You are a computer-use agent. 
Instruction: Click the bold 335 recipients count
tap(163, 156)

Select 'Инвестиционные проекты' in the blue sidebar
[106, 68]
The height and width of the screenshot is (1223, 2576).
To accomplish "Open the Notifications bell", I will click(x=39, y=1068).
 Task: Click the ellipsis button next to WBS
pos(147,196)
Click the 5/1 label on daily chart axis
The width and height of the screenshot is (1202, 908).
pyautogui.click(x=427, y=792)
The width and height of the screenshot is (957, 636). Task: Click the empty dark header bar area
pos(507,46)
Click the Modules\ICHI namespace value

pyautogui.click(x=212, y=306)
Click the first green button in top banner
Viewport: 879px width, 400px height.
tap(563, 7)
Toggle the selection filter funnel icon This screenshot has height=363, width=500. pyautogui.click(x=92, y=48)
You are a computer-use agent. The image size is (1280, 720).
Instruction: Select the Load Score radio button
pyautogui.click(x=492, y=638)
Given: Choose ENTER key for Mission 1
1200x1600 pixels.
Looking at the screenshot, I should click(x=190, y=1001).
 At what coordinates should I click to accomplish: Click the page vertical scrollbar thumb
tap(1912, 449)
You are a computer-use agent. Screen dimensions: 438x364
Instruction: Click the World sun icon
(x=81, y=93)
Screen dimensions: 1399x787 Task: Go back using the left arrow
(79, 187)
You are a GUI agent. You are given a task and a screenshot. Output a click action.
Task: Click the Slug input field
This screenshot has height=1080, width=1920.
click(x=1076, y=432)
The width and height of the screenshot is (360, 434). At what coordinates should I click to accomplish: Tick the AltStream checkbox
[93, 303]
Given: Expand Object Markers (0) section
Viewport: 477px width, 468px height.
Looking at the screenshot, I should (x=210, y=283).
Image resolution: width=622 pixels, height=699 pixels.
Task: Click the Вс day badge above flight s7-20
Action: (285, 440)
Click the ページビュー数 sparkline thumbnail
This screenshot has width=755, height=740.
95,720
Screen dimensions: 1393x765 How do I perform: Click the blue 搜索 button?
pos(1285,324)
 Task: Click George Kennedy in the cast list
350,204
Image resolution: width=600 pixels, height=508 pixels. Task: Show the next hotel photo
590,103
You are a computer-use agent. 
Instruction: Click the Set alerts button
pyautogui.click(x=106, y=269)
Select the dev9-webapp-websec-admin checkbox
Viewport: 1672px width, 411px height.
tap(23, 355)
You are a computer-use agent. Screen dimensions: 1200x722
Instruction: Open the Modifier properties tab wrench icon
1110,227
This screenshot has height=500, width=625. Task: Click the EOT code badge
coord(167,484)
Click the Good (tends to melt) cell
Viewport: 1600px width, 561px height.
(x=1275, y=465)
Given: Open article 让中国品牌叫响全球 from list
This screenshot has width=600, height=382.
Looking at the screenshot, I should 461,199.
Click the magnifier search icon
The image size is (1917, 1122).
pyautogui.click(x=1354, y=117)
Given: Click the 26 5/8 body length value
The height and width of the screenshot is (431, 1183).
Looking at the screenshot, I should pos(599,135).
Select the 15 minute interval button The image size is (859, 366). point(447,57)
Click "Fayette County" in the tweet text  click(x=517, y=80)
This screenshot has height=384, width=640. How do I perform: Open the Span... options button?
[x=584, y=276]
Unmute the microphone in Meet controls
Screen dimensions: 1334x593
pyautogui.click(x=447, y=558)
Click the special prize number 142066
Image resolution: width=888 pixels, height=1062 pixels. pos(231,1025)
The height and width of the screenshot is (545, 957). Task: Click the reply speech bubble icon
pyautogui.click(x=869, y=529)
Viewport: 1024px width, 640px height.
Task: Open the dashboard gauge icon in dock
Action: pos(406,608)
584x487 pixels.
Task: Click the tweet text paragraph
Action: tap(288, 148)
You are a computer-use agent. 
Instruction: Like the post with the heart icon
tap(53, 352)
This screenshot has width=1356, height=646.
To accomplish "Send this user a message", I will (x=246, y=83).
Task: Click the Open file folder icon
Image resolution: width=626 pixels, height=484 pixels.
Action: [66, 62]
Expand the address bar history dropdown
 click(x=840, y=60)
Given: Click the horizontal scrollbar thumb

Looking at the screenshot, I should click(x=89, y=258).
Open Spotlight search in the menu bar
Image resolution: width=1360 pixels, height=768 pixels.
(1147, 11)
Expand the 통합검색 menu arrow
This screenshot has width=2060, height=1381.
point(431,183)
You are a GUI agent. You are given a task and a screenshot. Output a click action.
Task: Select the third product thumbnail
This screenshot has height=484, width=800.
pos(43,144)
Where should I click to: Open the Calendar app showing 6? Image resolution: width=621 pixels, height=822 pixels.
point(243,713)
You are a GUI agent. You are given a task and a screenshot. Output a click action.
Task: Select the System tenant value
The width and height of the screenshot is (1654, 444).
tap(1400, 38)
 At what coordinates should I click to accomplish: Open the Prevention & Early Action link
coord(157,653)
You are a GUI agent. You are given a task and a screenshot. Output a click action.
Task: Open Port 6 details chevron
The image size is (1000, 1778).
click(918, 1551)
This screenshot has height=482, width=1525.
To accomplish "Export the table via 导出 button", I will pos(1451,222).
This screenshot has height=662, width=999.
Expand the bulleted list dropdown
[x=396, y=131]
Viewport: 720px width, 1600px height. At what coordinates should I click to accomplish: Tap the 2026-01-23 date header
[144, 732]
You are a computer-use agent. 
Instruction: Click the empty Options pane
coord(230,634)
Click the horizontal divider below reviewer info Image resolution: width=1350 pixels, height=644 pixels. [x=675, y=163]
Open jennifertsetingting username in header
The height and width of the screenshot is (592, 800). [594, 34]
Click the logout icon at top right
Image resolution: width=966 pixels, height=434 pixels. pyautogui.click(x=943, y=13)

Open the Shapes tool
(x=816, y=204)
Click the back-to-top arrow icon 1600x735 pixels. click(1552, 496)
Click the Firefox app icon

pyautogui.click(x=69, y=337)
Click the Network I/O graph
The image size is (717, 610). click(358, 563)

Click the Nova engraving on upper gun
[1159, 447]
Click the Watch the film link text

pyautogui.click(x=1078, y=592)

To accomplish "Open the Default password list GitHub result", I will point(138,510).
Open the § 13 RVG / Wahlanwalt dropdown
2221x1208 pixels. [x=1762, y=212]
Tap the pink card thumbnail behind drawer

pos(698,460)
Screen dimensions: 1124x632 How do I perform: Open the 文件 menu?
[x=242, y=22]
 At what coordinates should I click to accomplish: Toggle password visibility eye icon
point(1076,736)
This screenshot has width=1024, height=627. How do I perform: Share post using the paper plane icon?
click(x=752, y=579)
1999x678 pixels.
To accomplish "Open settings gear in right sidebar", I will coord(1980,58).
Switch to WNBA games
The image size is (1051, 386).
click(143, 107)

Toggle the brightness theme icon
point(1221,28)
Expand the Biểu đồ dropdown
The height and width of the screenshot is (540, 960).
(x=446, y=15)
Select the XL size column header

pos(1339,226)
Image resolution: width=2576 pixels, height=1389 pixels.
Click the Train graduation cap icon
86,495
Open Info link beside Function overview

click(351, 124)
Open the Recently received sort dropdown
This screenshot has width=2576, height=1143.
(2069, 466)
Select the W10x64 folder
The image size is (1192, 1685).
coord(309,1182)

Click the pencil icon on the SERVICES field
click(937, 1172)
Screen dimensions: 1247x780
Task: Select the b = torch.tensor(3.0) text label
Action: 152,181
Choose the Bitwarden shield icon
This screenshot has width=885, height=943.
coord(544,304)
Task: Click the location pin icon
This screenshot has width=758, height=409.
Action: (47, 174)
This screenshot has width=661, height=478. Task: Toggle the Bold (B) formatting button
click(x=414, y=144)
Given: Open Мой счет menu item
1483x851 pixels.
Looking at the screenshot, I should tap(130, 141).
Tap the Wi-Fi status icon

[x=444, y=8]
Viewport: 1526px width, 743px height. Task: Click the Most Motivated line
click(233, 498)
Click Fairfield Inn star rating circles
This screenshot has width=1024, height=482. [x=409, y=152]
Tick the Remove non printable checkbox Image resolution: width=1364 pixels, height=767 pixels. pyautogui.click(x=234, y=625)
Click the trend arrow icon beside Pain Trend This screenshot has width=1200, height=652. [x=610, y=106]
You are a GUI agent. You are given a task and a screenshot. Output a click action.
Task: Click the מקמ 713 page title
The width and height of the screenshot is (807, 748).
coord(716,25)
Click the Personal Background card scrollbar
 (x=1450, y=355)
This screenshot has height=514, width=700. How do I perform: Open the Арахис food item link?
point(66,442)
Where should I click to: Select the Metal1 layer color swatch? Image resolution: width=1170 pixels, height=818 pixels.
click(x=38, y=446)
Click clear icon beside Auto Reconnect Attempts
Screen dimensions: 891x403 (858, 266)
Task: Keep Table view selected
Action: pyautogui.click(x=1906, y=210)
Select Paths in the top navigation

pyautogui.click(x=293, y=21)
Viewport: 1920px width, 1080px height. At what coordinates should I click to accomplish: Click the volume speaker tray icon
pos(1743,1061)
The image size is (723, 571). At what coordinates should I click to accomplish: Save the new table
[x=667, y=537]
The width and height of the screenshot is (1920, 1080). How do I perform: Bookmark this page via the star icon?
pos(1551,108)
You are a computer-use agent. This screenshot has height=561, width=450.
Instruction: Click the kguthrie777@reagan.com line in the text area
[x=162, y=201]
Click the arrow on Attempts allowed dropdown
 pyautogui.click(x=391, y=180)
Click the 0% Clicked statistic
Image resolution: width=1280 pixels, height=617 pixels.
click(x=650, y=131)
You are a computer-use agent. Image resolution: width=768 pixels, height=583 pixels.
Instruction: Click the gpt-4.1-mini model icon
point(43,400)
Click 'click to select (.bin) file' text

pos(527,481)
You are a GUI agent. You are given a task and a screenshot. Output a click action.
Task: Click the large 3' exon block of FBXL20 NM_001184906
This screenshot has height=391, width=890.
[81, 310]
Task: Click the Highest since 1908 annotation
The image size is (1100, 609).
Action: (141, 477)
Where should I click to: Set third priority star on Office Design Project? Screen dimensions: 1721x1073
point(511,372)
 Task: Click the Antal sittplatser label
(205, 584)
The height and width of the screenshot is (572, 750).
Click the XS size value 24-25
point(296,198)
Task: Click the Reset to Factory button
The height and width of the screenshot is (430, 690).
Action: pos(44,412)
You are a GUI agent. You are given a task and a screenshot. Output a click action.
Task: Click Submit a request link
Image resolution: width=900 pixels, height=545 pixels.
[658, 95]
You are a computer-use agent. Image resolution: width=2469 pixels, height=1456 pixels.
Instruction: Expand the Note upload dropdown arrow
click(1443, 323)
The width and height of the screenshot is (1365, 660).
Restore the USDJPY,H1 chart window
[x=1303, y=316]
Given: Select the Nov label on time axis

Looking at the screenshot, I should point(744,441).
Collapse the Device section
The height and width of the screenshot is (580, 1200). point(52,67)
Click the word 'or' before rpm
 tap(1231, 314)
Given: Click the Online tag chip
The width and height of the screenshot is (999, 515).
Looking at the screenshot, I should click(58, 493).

* _Given instruction_
Copy out the records exactly as they appear, from the line containing "Task: Click the Reset to Factory button" through the last line of the records, including both of those lines.

* _Exercise result_
Task: Click the Reset to Factory button
The height and width of the screenshot is (430, 690).
Action: pos(44,412)
You are a GUI agent. You are given a task and a screenshot. Output a click action.
Task: Click Submit a request link
Image resolution: width=900 pixels, height=545 pixels.
[658, 95]
You are a computer-use agent. Image resolution: width=2469 pixels, height=1456 pixels.
Instruction: Expand the Note upload dropdown arrow
click(1443, 323)
The width and height of the screenshot is (1365, 660).
Restore the USDJPY,H1 chart window
[x=1303, y=316]
Given: Select the Nov label on time axis

Looking at the screenshot, I should point(744,441).
Collapse the Device section
The height and width of the screenshot is (580, 1200). point(52,67)
Click the word 'or' before rpm
 tap(1231, 314)
Given: Click the Online tag chip
The width and height of the screenshot is (999, 515).
Looking at the screenshot, I should click(58, 493).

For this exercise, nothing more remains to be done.